What will it take to get businesses to honor the promises they make about the privacy of consumers’ health data? Multiple FTC law enforcement actions in the past year? Two more cases against companies that shared health information with third-party advertising platforms without people’s consent? Here’s the loud-and-clear message companies need to hear: The FTC won’t back down in the fight to protect the privacy of consumers’ sensitive health data.

Online health care provider Cerebral provides mental health and pain management subscription services to consumers. When people sign up, Cerebral collects a ton of private information – both the usual contact and payment data and also medical and prescription histories, health insurance details, religious and political beliefs, and sexual orientation. Wouldn’t consumers be wary of disclosing so much confidential information? Of course, which is why Cerebral promised to use “the latest information security technology to protect your data, which is not shared without your consent, and will only be used internally to improve clinical care.”

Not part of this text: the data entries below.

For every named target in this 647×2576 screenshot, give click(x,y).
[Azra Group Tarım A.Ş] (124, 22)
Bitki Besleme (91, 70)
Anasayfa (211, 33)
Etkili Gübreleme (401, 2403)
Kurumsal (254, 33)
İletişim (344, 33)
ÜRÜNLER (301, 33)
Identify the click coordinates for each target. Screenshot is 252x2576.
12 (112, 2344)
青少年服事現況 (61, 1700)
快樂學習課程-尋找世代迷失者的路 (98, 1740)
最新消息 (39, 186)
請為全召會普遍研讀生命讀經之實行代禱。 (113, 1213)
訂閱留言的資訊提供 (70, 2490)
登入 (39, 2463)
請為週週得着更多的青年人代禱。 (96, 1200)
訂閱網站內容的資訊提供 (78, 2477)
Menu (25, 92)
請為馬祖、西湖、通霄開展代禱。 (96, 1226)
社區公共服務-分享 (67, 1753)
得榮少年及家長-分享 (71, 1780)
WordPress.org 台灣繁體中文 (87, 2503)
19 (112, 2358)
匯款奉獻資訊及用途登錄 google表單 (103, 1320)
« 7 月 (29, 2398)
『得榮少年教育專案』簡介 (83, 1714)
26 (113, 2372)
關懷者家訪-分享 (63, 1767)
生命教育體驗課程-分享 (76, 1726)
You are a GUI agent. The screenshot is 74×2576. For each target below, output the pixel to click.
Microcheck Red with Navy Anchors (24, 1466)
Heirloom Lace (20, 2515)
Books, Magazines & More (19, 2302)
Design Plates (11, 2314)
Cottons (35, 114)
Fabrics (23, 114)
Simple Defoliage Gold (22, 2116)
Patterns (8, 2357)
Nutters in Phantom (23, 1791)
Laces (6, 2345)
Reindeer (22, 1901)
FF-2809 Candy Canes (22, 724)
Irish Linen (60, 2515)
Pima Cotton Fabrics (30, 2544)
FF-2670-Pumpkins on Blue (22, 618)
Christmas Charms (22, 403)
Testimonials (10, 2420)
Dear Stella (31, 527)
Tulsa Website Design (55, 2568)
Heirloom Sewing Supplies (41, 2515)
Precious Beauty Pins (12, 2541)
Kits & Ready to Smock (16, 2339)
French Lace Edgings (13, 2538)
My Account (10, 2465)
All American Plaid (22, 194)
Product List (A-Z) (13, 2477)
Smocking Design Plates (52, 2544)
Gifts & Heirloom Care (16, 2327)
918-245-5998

Assuring consumers that their information would receive “safe, secure, and discreet” treatment, the company promised “At Cerebral, patients come first.” But according to the FTC, patients came far down the list with advertising apparently taking the top spot.

The FTC charged that Cerebral turned over the sensitive health data of close to 3.2 million consumers to third-party platforms like LinkedIn, Snapchat, and TikTok for advertising purposes and data analytics. How did the company do it? By using tracking tools on its website or built into its apps that sent users’ names, addresses, phone numbers, medical and prescription histories, and other health information to the platforms. According to the FTC, Cerebral did this secretly and without fully disclosing to consumers what it was doing behind the scenes.

The FTC also alleges that Cerebral failed to have adequate protections in place for the data it collected and engaged in a host of slipshod security practices. For example, according to the complaint, Cerebral failed to block former employees’ access to consumers’ confidential medical records, sent promotional postcards (yes, postcards) to over 6,000 consumers that appeared to reveal their diagnosis and treatment, used single sign-in and access methods for its patient portal that let users see confidential health information about other users, and put consumers’ medical records at risk by permitting staffers and contractors to use a single key for Dropbox access.